In "Neanderthal home made of mammoth bones discovered in Ukraine" (PhysOrg.com December 19, 2011), Bob Yirka reports,

Up till recently, most researchers studying Neanderthals had assumed they were simple wanderers, hiding out in caves when the weather got bad. Now however, the discovery of the underpinnings of a house built by a group of Neanderthals, some 44,000 years ago, turns that thinking on its head. Discovered by a team of French archeologists from the Muséum National d'Histories Naturelle, in an area that had been under study since 1984, the home, as it were, was apparently based on mammoth bones. The team's findings are to be published in the science journal Quaternary International.
Why must this stuff always be a surprise?
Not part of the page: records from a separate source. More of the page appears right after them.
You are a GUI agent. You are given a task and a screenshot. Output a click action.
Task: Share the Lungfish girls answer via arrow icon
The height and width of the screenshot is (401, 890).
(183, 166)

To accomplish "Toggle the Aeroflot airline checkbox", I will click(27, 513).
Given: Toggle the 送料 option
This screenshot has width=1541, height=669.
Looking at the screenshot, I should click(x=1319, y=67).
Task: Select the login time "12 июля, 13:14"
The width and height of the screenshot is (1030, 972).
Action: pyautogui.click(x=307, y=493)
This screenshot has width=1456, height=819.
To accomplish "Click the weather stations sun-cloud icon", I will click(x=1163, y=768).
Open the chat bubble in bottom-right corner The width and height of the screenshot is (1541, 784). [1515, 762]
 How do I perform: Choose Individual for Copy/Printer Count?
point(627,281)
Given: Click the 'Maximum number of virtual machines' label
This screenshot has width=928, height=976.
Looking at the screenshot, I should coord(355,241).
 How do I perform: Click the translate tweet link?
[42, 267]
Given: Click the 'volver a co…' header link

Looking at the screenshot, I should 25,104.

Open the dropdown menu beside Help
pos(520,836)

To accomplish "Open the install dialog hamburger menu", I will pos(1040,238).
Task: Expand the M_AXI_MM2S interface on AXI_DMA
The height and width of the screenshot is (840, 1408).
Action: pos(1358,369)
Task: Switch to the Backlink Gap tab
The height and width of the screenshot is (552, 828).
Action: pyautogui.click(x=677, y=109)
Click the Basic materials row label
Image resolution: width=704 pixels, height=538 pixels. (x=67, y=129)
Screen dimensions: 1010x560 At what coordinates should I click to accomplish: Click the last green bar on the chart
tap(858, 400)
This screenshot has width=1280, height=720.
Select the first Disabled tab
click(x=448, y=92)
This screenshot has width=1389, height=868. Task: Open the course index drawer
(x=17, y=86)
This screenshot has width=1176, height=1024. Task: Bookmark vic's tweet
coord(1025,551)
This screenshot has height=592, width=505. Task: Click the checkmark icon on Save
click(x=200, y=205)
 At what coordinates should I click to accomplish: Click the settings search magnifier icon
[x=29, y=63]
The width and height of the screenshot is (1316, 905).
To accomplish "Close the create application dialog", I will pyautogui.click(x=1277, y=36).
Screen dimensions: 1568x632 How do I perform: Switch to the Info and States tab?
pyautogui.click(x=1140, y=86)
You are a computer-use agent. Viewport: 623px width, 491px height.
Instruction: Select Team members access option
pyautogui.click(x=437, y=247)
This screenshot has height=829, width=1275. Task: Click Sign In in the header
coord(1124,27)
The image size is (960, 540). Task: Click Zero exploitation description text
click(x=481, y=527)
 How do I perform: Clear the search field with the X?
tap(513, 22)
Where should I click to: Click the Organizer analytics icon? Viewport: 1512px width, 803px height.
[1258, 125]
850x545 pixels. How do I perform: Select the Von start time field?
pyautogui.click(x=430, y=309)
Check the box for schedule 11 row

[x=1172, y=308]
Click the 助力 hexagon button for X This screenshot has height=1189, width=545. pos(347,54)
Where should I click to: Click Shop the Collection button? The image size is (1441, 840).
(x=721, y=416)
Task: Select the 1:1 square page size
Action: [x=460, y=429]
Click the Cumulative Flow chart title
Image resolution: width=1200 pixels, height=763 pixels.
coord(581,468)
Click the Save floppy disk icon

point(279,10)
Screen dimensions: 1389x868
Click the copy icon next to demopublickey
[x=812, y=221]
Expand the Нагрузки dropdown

Over the past decade, new information regarding Neanderthals, a human ancestor that died out approximately 30,000 years ago, has come to light that tends to reverse decades of thinking. Instead of a clumsy, dim-witted people, it appears Neanderthals were more advanced than most had thought. Evidence of cooking, burying their dead, making jewelry and perhaps even speaking to one another has come to light indicating that first assumptions were a little harsh. Now, with the discovery of a home built by Neanderthals, it's clear they were far more sophisticated than anyone had imagined.

Actually, Darwinists desperately needed an ape man, to demonstrate the fabled ascent of man, and they co-opted the Neanderthals. Who appear to have quit the job.
Perhaps even more interesting was the fact that some of the bones used to build the house had decorative carvings and added pigments clearly showing that those that built the house, were in fact, building a home.
We told you. They quit. And their house might be worth more than yours nowadays ... well, it would get top marks for creative use of natural materials ...

One solution for the Darwinist would be to establish "ghost lineages" of ape men. They must have existed, and the speculations about them will be immune to correction by evidence.

Images Here. And Here.

Denyse O'Leary is co-author of The Spiritual Brain. Follow UD News at Twitter!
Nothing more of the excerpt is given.